Medya
  • 20.10.2005 12:24

TÜRKİYE GAZETECİLER CEMİYETİ ATATÜRK'E VE MİLLİ MÜCADELE KAHRAMANLARINA SÖVEN BİR İSMİ "GAZETECİ ŞEHİTLER" LİSTESİNE EKLEMİŞ!

EMİN ÇÖLAŞAN'IN YAZISI
 
ŞEHİT GAZETECİ!

Şimdi size üzüntüyle karşıladığım çok çarpıcı bir olayı, belgesiyle aktaracağım. Benim de üyesi olduğum Türkiye Gazeteciler Cemiyeti’nin internet sitesine girin (www.tgc.org.tr). Sağ üst köşede basın şehitleri bölümünü tıklayın. Hemen üst sıralarda bir ‘basın şehidinin(!)’ ismini göreceksiniz:

Ali Kemal. Gazetesi:
Peyam-ı Sabah

Bu adam gazetecidir. Kurtuluş Savaşı boyunca Mustafa Kemal Paşa’ya, asker ve sivil kahramanlardan oluşan kadrolara ana avrat sövmüş, onları ‘eşkıya çetesi, katil, din düşmanı’ olarak tanımlamıştır.
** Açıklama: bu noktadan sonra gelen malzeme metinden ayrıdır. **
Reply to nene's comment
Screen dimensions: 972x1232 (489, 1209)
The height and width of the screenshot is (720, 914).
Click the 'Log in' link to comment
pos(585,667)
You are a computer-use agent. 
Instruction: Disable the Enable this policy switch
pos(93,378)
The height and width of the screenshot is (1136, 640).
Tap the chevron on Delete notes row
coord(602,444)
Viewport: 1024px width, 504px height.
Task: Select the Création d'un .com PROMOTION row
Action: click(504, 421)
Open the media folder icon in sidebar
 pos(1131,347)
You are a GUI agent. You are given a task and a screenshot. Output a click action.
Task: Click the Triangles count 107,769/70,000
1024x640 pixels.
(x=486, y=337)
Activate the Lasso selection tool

Yazılarını düşman işgali altındaki İstanbul’da yazıp düşmanlara destek vermiştir. Tipik bir hain ve işbirlikçidir. ‘Mütareke basını’ sözü oradan gelir. Ali Kemal yandaşı gazeteleri, gazetecileri tanımlar.

1922 yılında vatanın kurtuluşundan sonra İzmit’te halk tarafından linç edilerek öldürülmüştür.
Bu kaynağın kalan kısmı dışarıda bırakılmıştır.